**DEINE AUFGABE**
Zitiere aus dem Auszug über die Ausstellung von Shirana Shahbazi wortgetreu die Stelle von „Galerie Peter Kilchmann“ bis einschließlich „und bedruckten Wandtapeten.“.

**AUSZUG**
+--
Galerie Peter Kilchmann freut sich die dritte Einzelausstellung von Shirana Shahbazi (*1979 in Tehran; lebt und arbeitet in Zürich) in der Galerie zu präsentieren. Shahbazis konzeptuelle Praxis im Medium Fotografie zeichnet sich durch eine Vielfalt an Produktionsprozessen aus, an deren Anfang und Ende häufig die Frage nach der Rezeption von Bildwirklichkeit steht. In ihrer neuen Werkgruppe wird diese Frage durch das Zusammenführen vergangener Sujets und Techniken, wie z.B. die der Spiegelung und des Überlagerns von verschiedenen Bildebenen in der analogen Fotografie, zum zentralen Triebwerk und Leitgedanken. Gezeigt werden Werke im Gross- und Mittelformat (C-prints, 150 x 120cm und 90 x 70cm), kleinformatige Werke mit skulpturalen Keramikrahmen (C-prints) sowie eine Rauminstallation mit Farbe und bedruckten Wandtapeten.
+--
**GEGEBENE ANGABEN**
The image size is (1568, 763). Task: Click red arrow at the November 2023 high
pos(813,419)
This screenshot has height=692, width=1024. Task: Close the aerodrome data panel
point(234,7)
+--
**SCHRIFTLICHE LÖSUNG**
Galerie Peter Kilchmann freut sich die dritte Einzelausstellung von Shirana Shahbazi (*1979 in Tehran; lebt und arbeitet in Zürich) in der Galerie zu präsentieren. Shahbazis konzeptuelle Praxis im Medium Fotografie zeichnet sich durch eine Vielfalt an Produktionsprozessen aus, an deren Anfang und Ende häufig die Frage nach der Rezeption von Bildwirklichkeit steht. In ihrer neuen Werkgruppe wird diese Frage durch das Zusammenführen vergangener Sujets und Techniken, wie z.B. die der Spiegelung und des Überlagerns von verschiedenen Bildebenen in der analogen Fotografie, zum zentralen Triebwerk und Leitgedanken. Gezeigt werden Werke im Gross- und Mittelformat (C-prints, 150 x 120cm und 90 x 70cm), kleinformatige Werke mit skulpturalen Keramikrahmen (C-prints) sowie eine Rauminstallation mit Farbe und bedruckten Wandtapeten.